La alerta consular -emitida originalmente el 2 de enero- fue ratificada el 14 de enero por la Cancillería. El mensaje es claro: evitar todo desplazamiento a la República Islámica de Irán y, para quienes ya se encuentran allí, extremar precauciones, reducir la exposición pública y mantenerse informado.

Los números que explican la alarma
La recomendación no es preventiva: es reactiva. Según organizaciones de derechos humanos, la represión estatal dejó más de 3.400 personas muertas, al menos 10.000 detenidas y un apagón informativo superior a 120 horas, con cortes totales de internet para impedir la circulación de imágenes y testimonios.
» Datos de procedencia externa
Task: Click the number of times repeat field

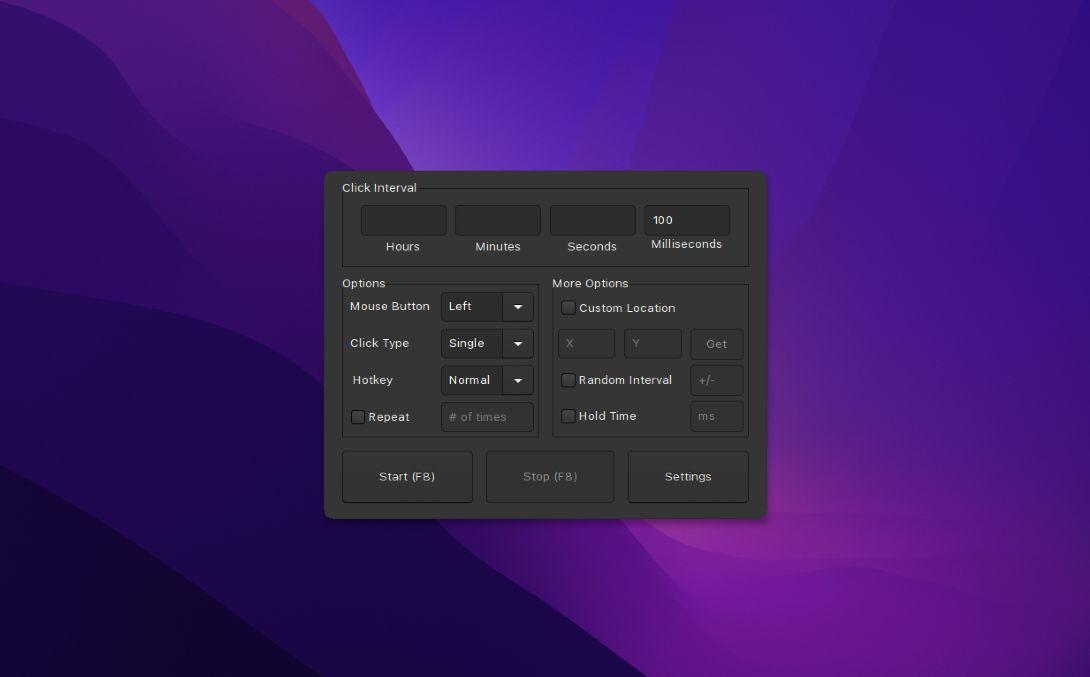Action: coord(487,417)
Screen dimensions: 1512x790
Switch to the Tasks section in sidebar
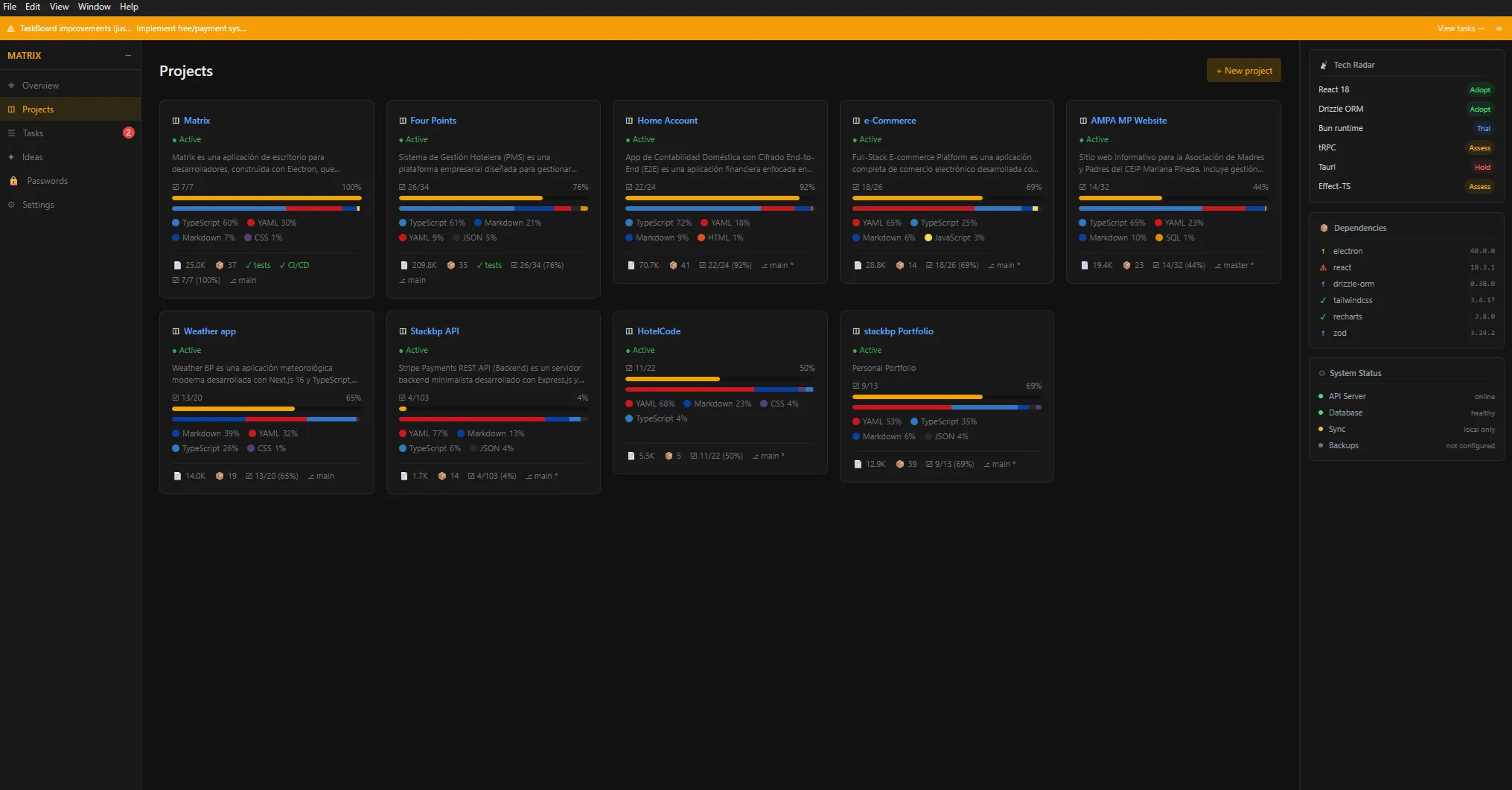coord(33,133)
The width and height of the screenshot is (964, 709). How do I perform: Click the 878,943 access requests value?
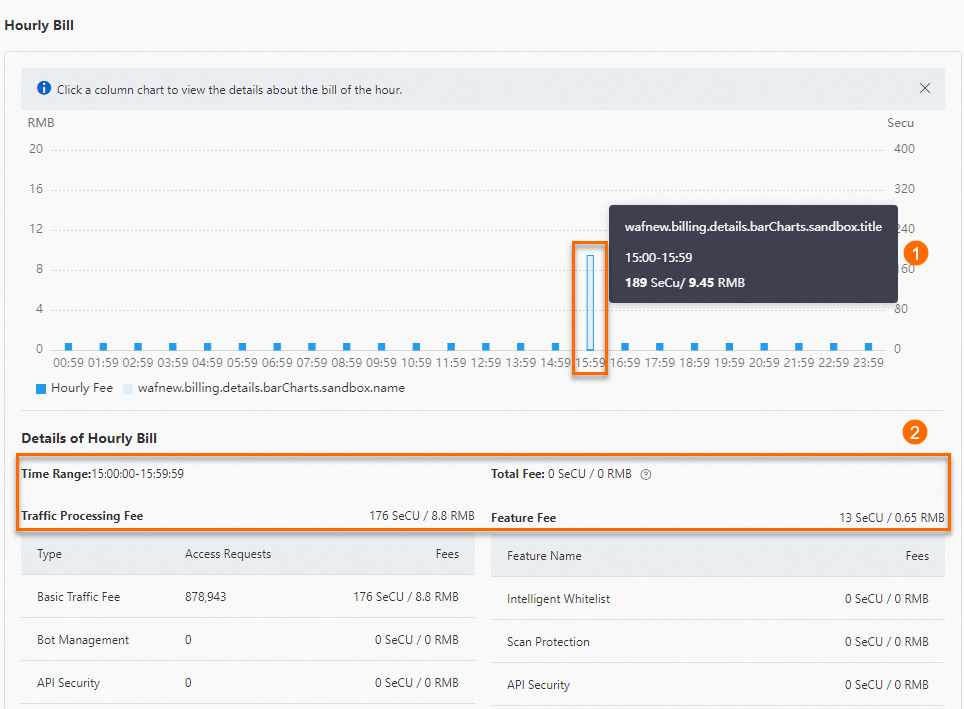coord(205,597)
A esto se suma un dato clave del tablero regional: Estados Unidos comenzó a evacuar personal de la base aérea de Al Udeid, en Qatar, su principal enclave militar en Medio Oriente, tras amenazas explícitas de represalias por parte de Teherán.
Desde Washington, Trump advirtió que los responsables de la represión "pagarán un alto precio" y anunció la suspensión de todo contacto diplomático con funcionarios iraníes mientras continúen las ejecuciones y la violencia contra manifestantes.
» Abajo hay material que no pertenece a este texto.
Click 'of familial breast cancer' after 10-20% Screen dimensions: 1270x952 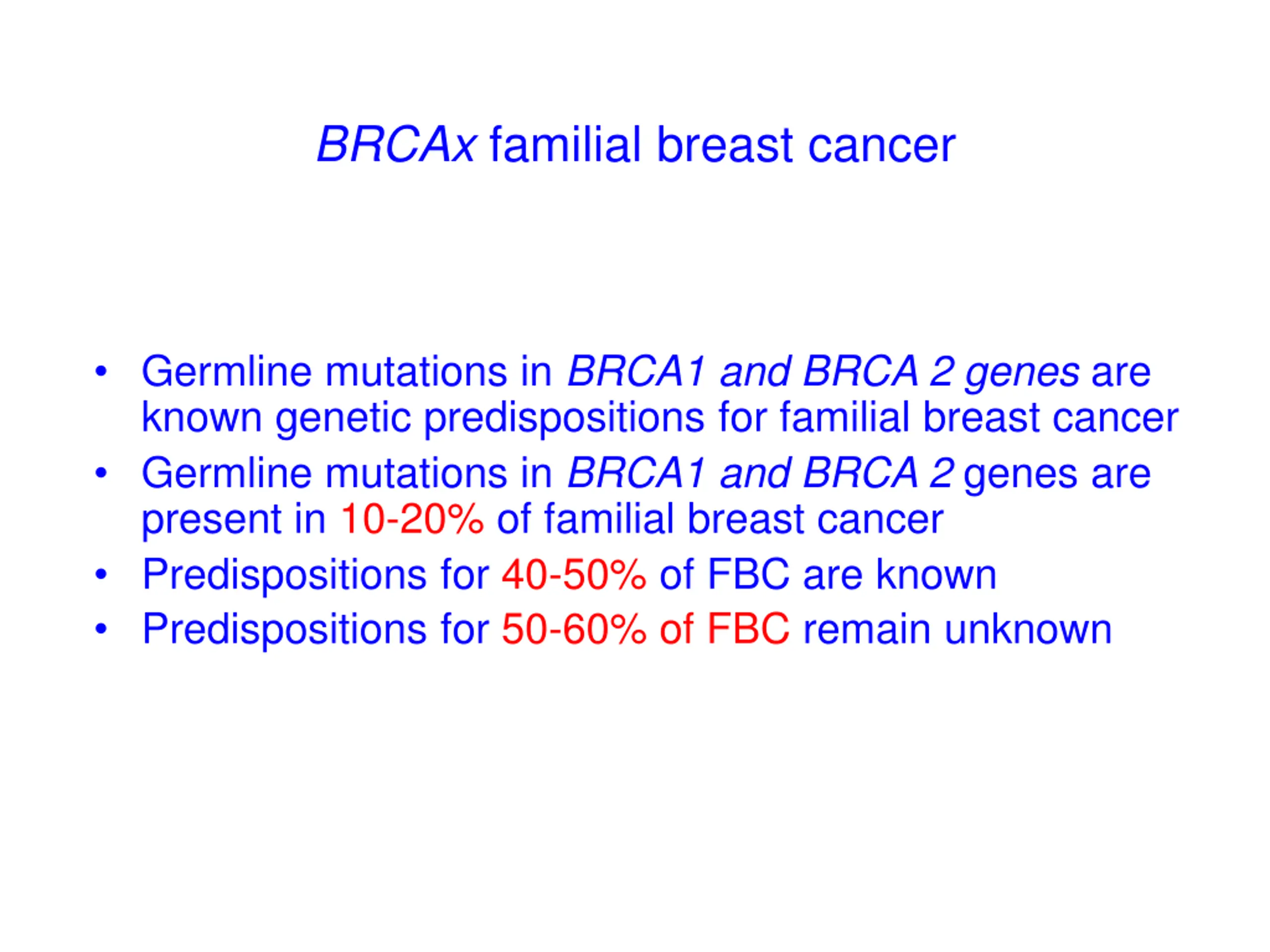[720, 519]
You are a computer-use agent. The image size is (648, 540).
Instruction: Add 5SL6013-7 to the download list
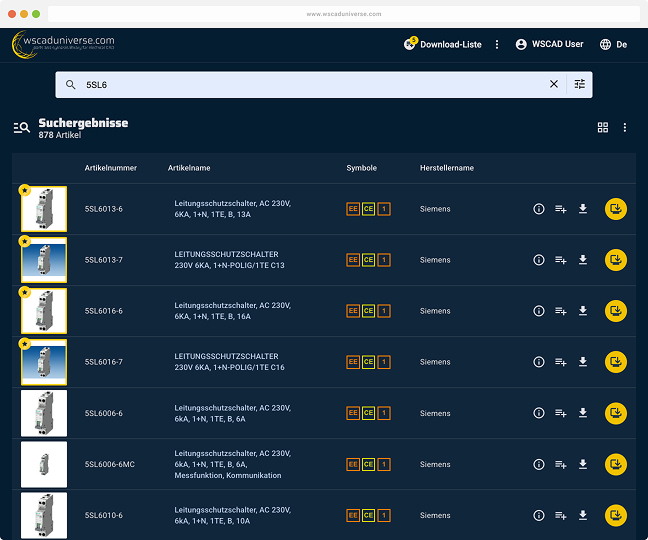(x=560, y=260)
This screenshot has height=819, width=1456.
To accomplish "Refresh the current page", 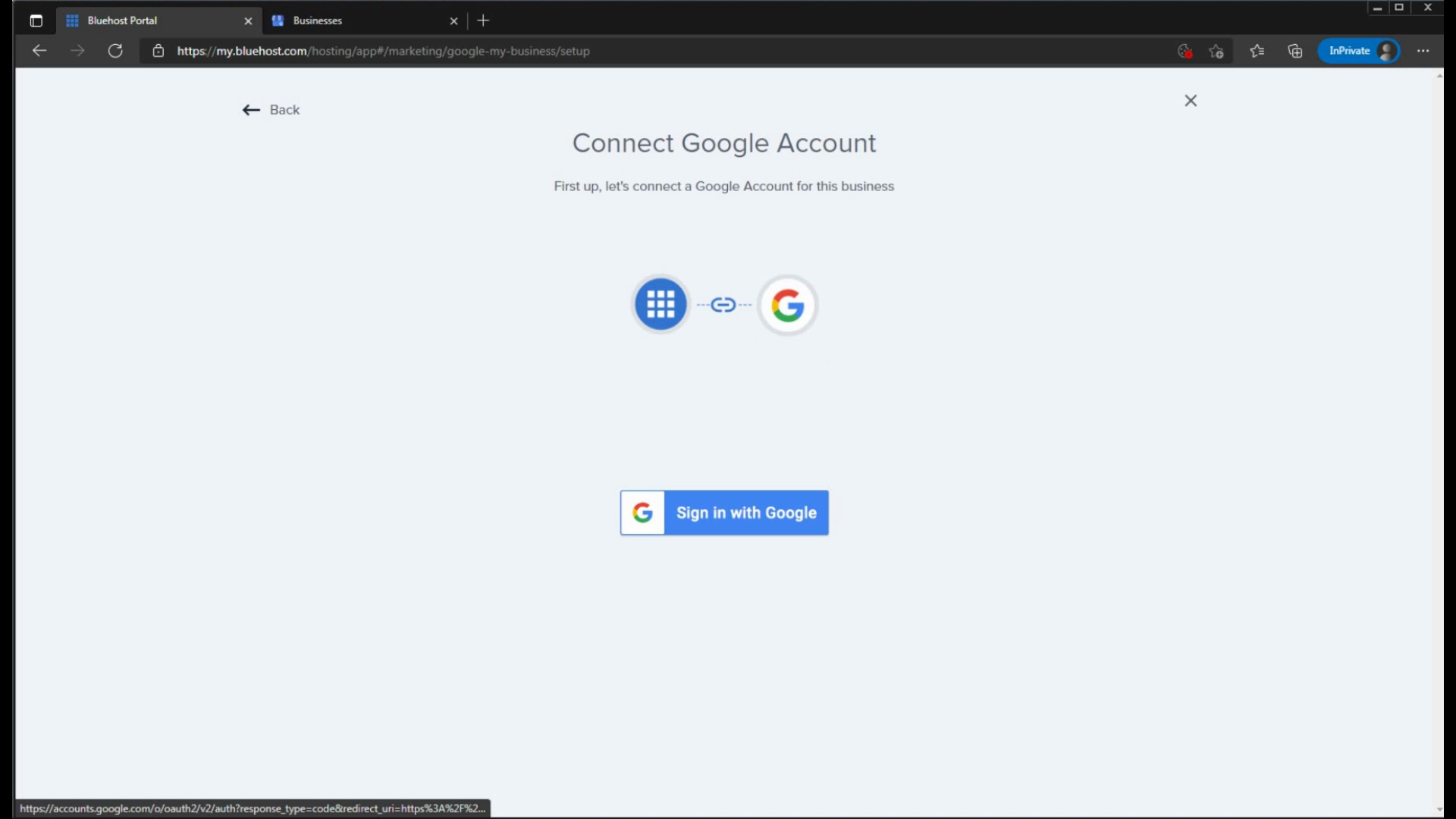I will 115,51.
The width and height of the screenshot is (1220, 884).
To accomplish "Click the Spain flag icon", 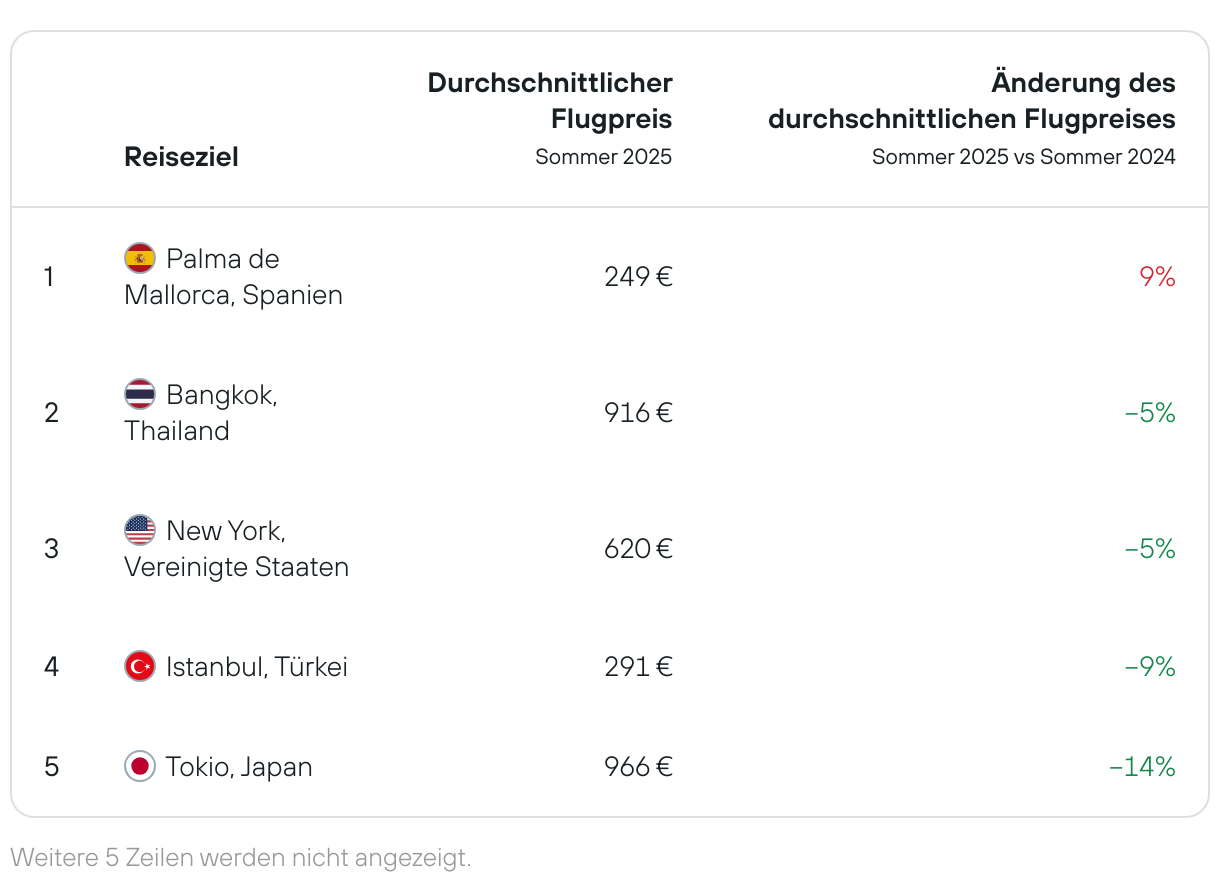I will click(x=140, y=258).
En la Casa Rosada, la lectura es lineal: Argentina no objetaría una eventual intervención estadounidense, aunque fuentes oficiales deslizan que el objetivo no sería una ocupación, sino la destrucción de infraestructura estratégica del régimen.
El alineamiento no es nuevo. Desde la detención de Nicolás Maduro en Venezuela, el gobierno de Javier Milei reafirmó que su política exterior está anclada en el eje Washington-Occidente, incluso cuando eso implique tensiones regionales.

El respaldo explícito a Trump también fue expresado por figuras del oficialismo. Desde el Senado, Patricia Bullrich denunció que en Irán se asesinó a más de 12.000 personas por protestar, apuntó contra el silencio de organismos internacionales y cuestionó a sectores de la izquierda regional.
En ese marco, el Gobierno argentino vuelve a marcar una frontera simbólica: Irán no es solo un foco de inestabilidad externa, sino un actor con el que el país mantiene antecedentes sensibles, desde el memorándum por los atentados hasta su rol en la geopolítica del terrorismo internacional.

La recomendación de no viajar a Irán no es un trámite consular más. Es una señal política, un gesto de alineamiento y una lectura estratégica de un escenario que combina represión interna, riesgo militar y ruptura del orden regional.
Mientras la comunidad internacional discute sanciones, intervenciones y responsabilidades, Argentina ya tomó posición: alerta máxima para sus ciudadanos y respaldo sin matices a Estados Unidos.